Five new compounds, leontoaerialosides A (1), B (2), C (3), D (4), and E (5) were obtained from the 70% EtOH extract of the whole plants of Leontopodium leontopodioides (Wild.) Beauv. Their structures were elucidated by chemical and spectroscopic methods. Moreover, compounds 4 and 5 showed significant effects on stimulating the hepatic glucose uptake in HepG2 cells.

Antagonistic effects of extracts from Artemisia rupetris L. and Leontopodium leontopodioides to CC chemokine receptor 2b (CCR2b).[Pubmed: 27478099]

The present study was designed to establish a suitable assay to explore CCR2b receptor antagonists from the natural products of Artemisia rupetris and Leontopodium leontopodioides. An aequorin assay was developed as a cell-based assay suitable for 384-well microplate and used for screening CCR2b receptor antagonists from natural products. Through establishing suitable conditions, the assay was shown to be suitable for screening of CCR2b receptor antagonists. Seven compounds were identified in preliminary screening. Five of them showed evident dose-response relationship in secondary screening. The structure-activity relationship study suggested that 7-position hydroxyl group of flavonoids was necessary, a polar group should be introduced on the 3-position, and the substituents on 2-position benzene ring of flavonoids have little influence on the potentency of the inhibition activity on CCR2b receptor. The ortho-position dihydroxyl structure in quinic acid compounds may be important. In conclusion, Compounds HR-1, 5, 7, and AR-20, 35 showed activity as antagonist of CCR2b receptor, which shed lights on the development of novel drugs as CCR2b receptor antagonists for preventing inflammation related diseases.
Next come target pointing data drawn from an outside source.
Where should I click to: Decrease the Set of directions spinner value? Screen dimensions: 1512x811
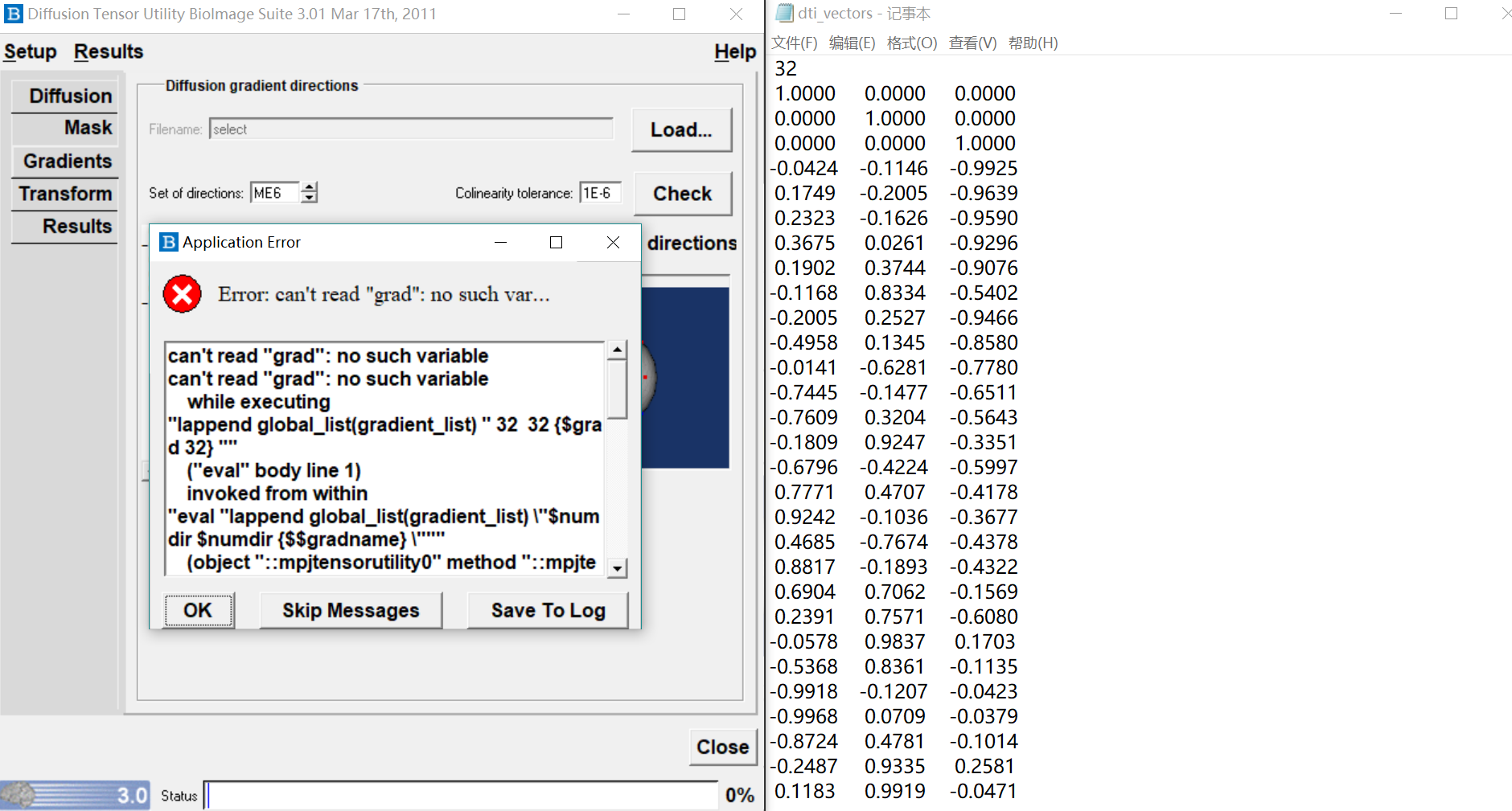(x=309, y=198)

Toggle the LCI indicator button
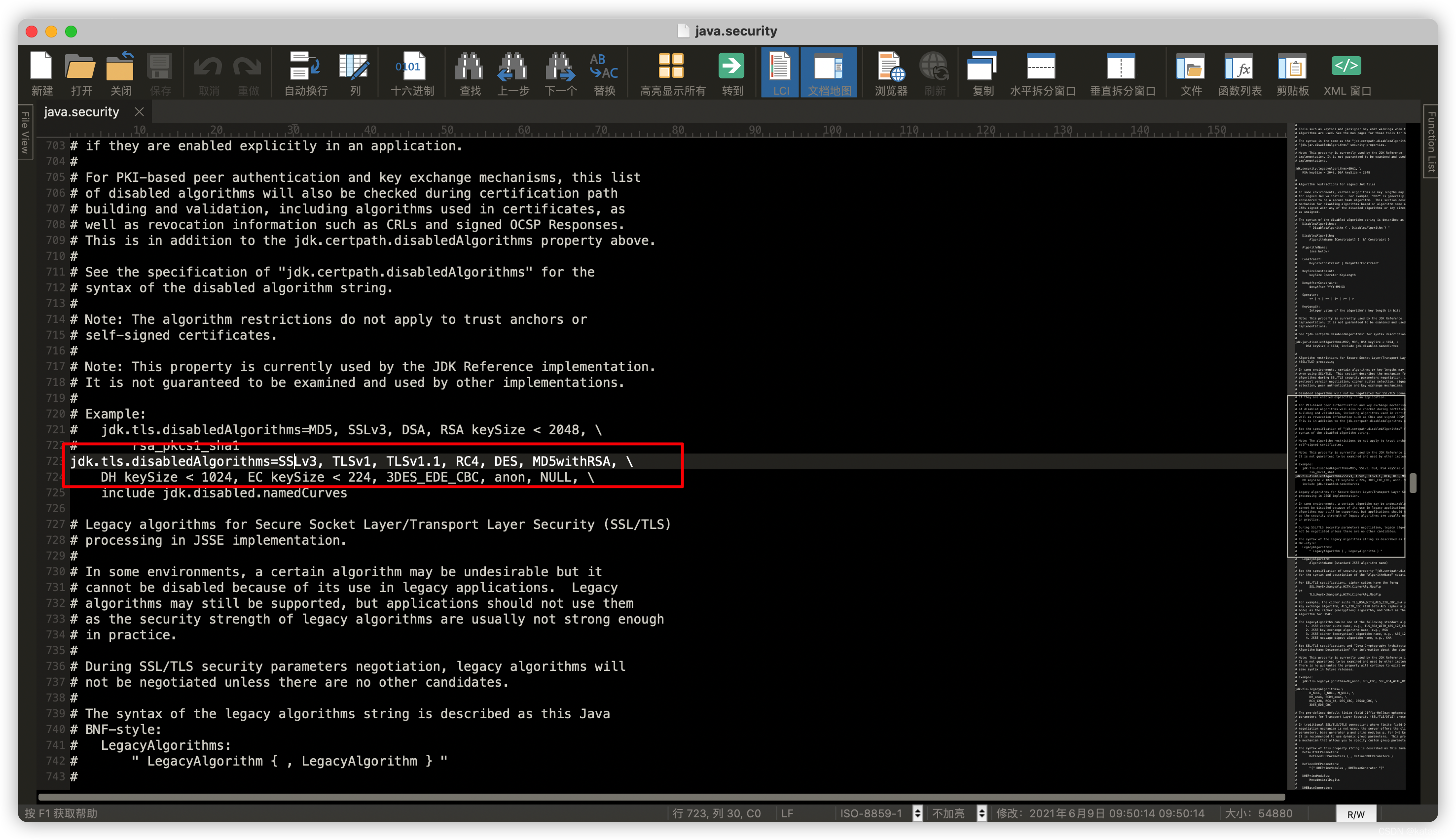pos(780,73)
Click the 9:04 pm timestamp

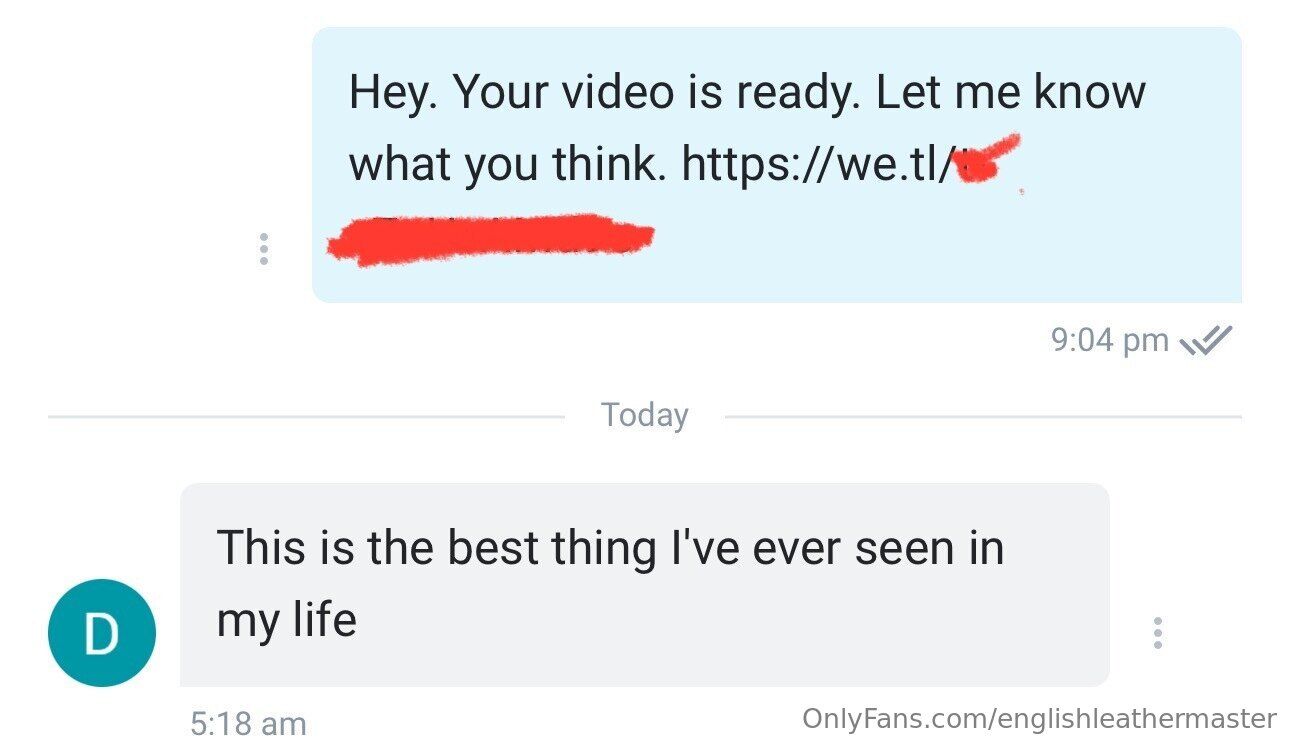tap(1110, 340)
Phenolics from Leontopodium leontopodioides inhibiting nitric oxide production.[Pubmed: 22484093]

Two new compounds, a neolignan (1), and a benzofuran derivative (2), along with 6 known compounds (3-8), were isolated from the aerial parts of Leontopodium leontopodioides. The structures of the new compounds were elucidated as (7R,8S)-3,5'-dimethoxy-4',7-epoxy-8,3'-neolignane-5,9,9'-triol (1) and (2R)-12-hydoxy-4-methoxy-tremeton (2) on the basis of their spectroscopic data, respectively. All of the isolates were evaluated for their effects on the inhibition of nitric oxide (NO) production in lipopolysaccharide-activated RAW264.7 macrophages and compounds 1 and 8 exhibited inhibitory activity with IC(50) values of 35.80 and 24.41 μM, respectively.
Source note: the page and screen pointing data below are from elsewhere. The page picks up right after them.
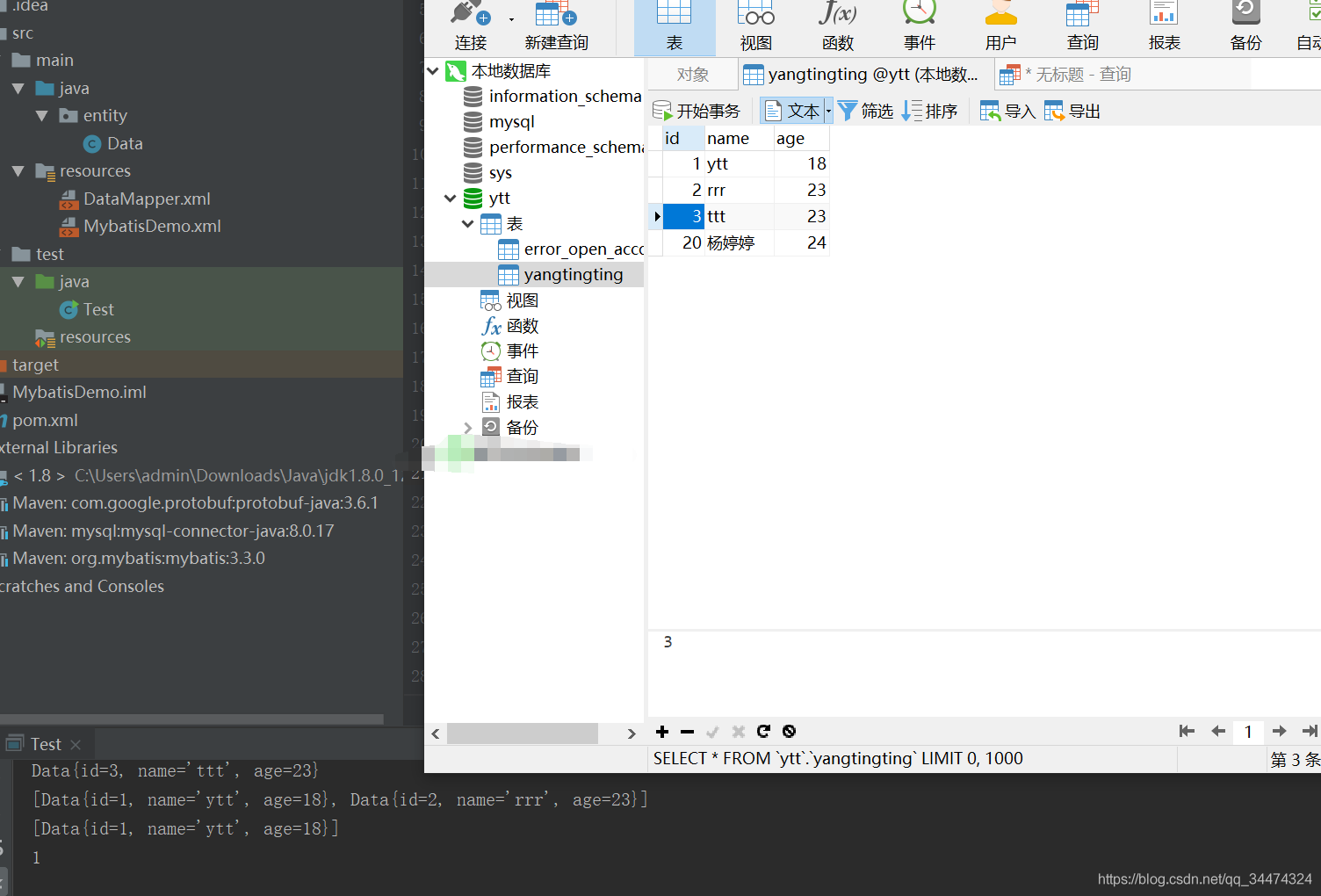Select the Function (函数) toolbar icon

coord(837,25)
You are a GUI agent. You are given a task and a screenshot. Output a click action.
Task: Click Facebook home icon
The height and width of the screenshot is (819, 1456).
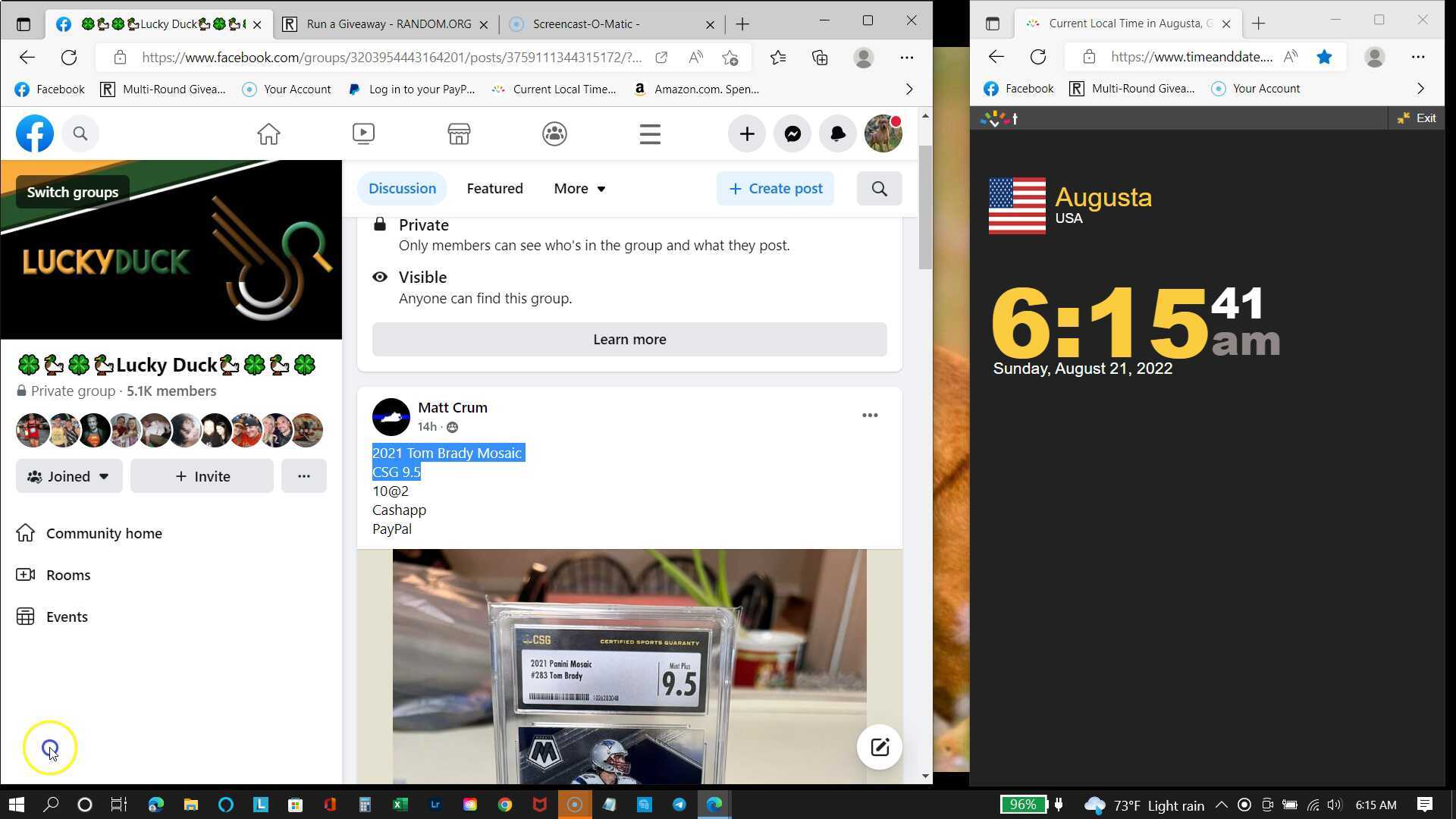point(268,134)
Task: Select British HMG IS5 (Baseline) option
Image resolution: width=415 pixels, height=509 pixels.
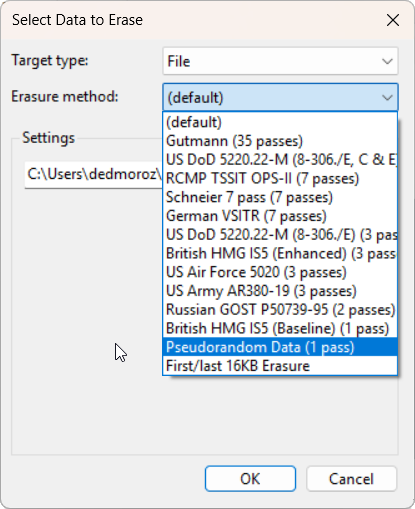Action: 280,328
[Effect of Leontopodium leontopodioides (Willd.) Beauv. on inflammation induced by animal reversed passive arthus (RPA)].[Pubmed: 7945846]
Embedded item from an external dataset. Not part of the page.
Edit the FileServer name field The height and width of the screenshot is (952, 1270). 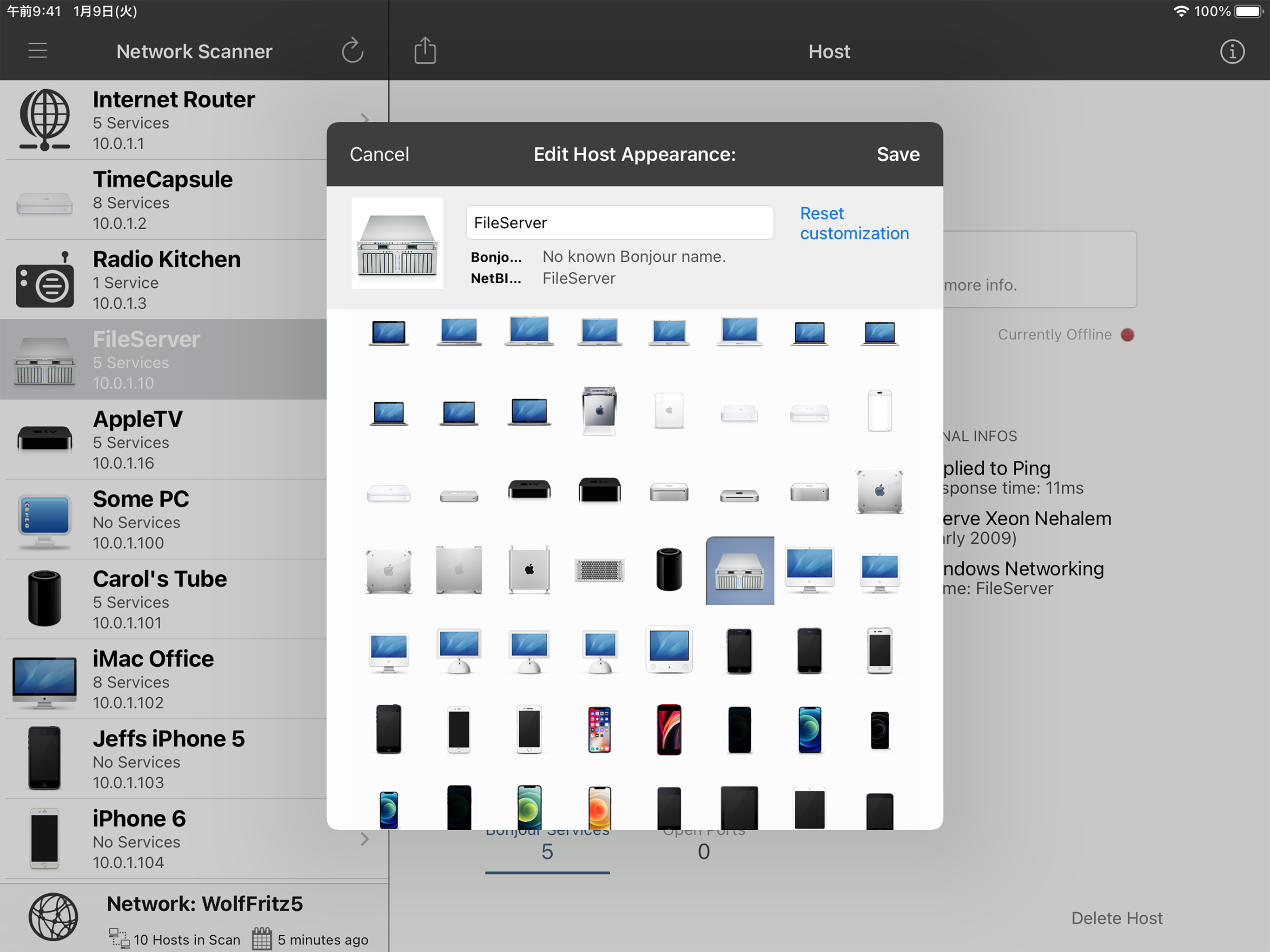click(620, 223)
The extract from Leontopodium leontopodioides 50-100mg/kg ip has been proved able to suppress the swelling of normal or adrenalectomised rat hind paws induced by RPA, and strongly inhibit the cutaneous hemorrhage of animals induced by RPA, lysosome or lysosome of broken membrane. It has also been shown that the extract 100 mg/kg ip can markedly inhibit the migration of leukocytes. These suggest that the anti-inflammatory properties of the extract are not dependent on the pituitary-adrenal system or membrane of lysosome.